=== Begin Enclosure ===

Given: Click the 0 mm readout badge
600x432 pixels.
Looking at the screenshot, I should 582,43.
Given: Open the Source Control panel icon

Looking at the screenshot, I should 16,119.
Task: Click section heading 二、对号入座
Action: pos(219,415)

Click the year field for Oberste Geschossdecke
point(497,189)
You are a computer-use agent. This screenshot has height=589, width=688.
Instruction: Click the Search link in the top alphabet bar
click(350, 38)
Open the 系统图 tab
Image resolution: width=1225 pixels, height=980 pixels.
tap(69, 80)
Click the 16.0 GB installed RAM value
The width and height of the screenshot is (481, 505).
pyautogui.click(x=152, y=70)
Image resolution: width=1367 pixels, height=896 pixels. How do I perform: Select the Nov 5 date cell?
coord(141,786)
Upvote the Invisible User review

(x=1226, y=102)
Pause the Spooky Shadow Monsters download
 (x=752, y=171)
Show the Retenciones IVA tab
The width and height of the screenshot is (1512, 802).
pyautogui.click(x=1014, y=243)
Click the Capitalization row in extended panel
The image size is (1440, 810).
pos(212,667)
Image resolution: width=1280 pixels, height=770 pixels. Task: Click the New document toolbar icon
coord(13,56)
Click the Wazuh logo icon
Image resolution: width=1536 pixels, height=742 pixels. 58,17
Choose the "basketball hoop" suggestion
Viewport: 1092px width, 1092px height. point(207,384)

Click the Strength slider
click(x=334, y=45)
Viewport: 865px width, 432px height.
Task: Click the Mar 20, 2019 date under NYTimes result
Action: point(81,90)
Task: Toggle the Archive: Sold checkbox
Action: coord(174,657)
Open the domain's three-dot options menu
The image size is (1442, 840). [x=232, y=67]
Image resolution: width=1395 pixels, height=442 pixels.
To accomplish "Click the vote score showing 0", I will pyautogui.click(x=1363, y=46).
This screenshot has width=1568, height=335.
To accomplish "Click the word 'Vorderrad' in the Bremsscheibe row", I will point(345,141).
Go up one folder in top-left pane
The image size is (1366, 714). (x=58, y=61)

=== End Enclosure ===

WHAT YOU WILL DO:
Scan the entries above for the string "This" and copy each line containing it.

ANSWER:
You are a computer-use agent. This screenshot has height=589, width=688.
This screenshot has width=1568, height=335.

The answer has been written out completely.